■ PAGE EXCERPT:
[AfrICANN-discuss] ICANN Establishes Forum on Allocation Methods
for Single-letter and Single-digit Domain Names - Deadline
for comments extended
Anne-Rachel Inné
annerachel at gmail.com
Fri Nov 9 10:29:38 SAST 2007
**ICANN is extending the comment period until 23:59 UTC 15 December
2007 on the forum for potential allocation methods for single-letter
and single-digit domain names at the second level in gTLD registries.
There has been interest in providing additional time so that members
of the Internet community that have not previously commented on ICANN
topics may do so. 17 comments have been provided to date.
On Oct 16, 2007 7:33 PM, Anne-Rachel Inné <annerachel at gmail.com> wrote:
>
>
>
> ICANN Establishes Forum on Allocation Methods for Single-letter and
> Single-digit Domain Names
>
> 16 October 2007
>
> As recommended by the GNSO Council, ICANN is commencing a forum on potential
> allocation methods for single-letter and single-digit domain names at the
> second level in gTLD registries. Examples include a.com, i.info, 4.mobi,
> 8.org. Since revenue will result from this allocation, comments regarding
> the potential uses for this revenue are also requested.
>
> ICANN intends to synthesize responses to the forum and present proposed
> methods for allocation of single-letter and single-digit domain names at the
> second level for community consideration.
>
> To be considered by ICANN, ideas on potential allocation methods should be
> submitted no later than 23:59 UTC, 15 November 2007 to
> allocationmethods at icann.org. Comments may be viewed at
> http://forum.icann.org/lists/allocationmethods/.
>
> The GNSO Council asked ICANN to initiate a forum on this issue after
> considering a report of the Council's Reserved Names Working Group (RN-WG),
> which recommended that "single letters and digits be released at the second
> level in future gTLDs, and that those currently reserved in existing gTLDs
> should be released. This release should be contingent upon the use of
> appropriate allocation frameworks. More work may be needed. In future gTLDs
> we recommend that single letters and single digits be available at the
> second (and third level if applicable)." The GNSO is one of ICANN's primary
> stakeholder-populated policy making bodies. The recommendations of the RN-WG
> can be found at
> http://gnso.icann.org/issues/new-gtlds/final-report-rn-wg-23may07.pdf [PDF,
> 713K].
>
> Background
>
> Currently, all 16 gTLD registry agreements (.AERO, .ASIA, .BIZ, .CAT, .COM,
> .COOP, .INFO, .JOBS, .MOBI, .MUSEUM, .NAME, .NET, .ORG, .PRO, .TEL, and
> .TRAVEL) provide for the reservation of single-letter and single-digit names
> at the second level. ICANN's gTLD registry agreements contain the following
> provision on single-letter and single-digit names. See Appendix 6 of the
> .TEL Registry Agreement,
> http://www.icann.org/tlds/agreements/tel/appendix-6-07apr06.htm ("the
> following names shall be reserved at the second-level: All single-character
> labels.").
>
> Letters, numbers and the hyphen symbol are allowed within second level names
> in both top level and country code TLDs. Single letters and numbers also are
> allowed as IDNs -- as single-character Unicode renderings of ASCII
> compatible (ACE) forms of IDNA valid strings.

■ YOUR TASKS:
1 > According to the ICANN announcement, how many comments had been provided when the comment period was extended?
2 > Rewrite the ICANN announcement from "There has been" to "provided to date.", swapping "Internet community" for "online community".
3 > Continue the ICANN announcement on single-letter and single-digit domain names, starting right after its final sentence.
The material placed after the ICANN announcement comes from a separate, unrelated source.

■ AVAILABLE DATA:
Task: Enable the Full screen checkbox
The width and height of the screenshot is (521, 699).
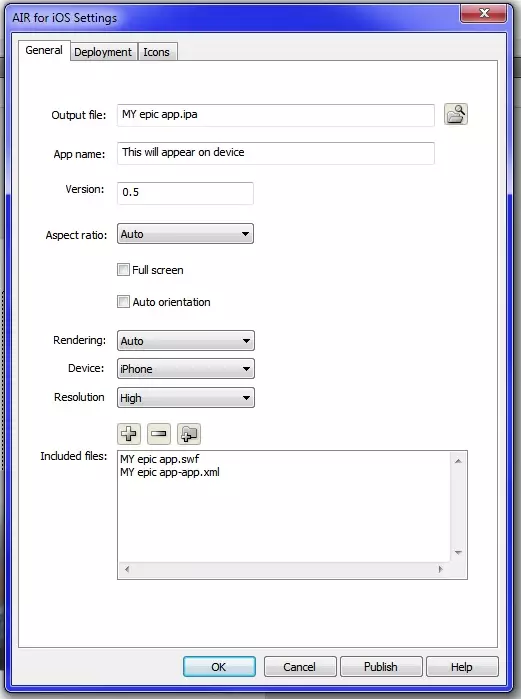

■ ANSWERS TO THE EXERCISES:
1 > 17 comments

2 >
There has been interest in providing additional time so that members
of the online community that have not previously commented on ICANN
topics may do so. 17 comments have been provided to date.

3 >
>
> Before the current reserved name policy was imposed in 1993, Jon Postel
> (under the IANA function) took steps to reserve all available single
> character letters and numbers at the second level for future extensibility
> of the Internet (see 20 May 1994 email from Jon Postel,
> http://ops.ietf.org/lists/namedroppers/namedroppers.199x/msg01156.html). All
> but six (q.com, x.com, z.com, i.net, q.net, and x.org ) of the possible 144
> single letters or numbers at the second-level in .COM, .EDU, .NET and .ORG
> remain reserved by IANA. Those six registrations are an exception to the
> reservation practice. Under current practice, these names would be placed on
> reserve if the registrations were allowed to expire.
>
> The RN-WG carefully considered technical implications of releasing
> single-letter and single-digit domain names from reservation, and engaged in
> discussions with technical experts as the working group recommendations were
> being developed.
>
> There are currently 265 TLDs in the root zone (19 gTLDs and 246 ccTLDs).
> Although nearly all single-letter and single-digit domain names are reserved
> in gTLDs, 24% of ccTLDs (60) have at least one single-character name
> registration. According to IANA, out of 9540 possible combinations of
> single-character ASCII names (containing 26 letters, 10 numbers, but not
> symbols, across 265 TLDs), 1225 delegations of single-character ASCII names
> exist in the TLD zones (See
> http://forum.icann.org/lists/gnso-rn-wg/msg00039.html).
>
> ICANN has received many inquiries from third parties seeking to register
> single-letter and single-digit domain names, and has advised these parties
> that the names are reserved. Through the establishment of the public forum
> described above, ICANN is following its bottom-up, multi-stakeholder model
> to develop suitable allocation mechanisms for the release of single-letter
> and single-digit domain names as recommended by the GNSO working group.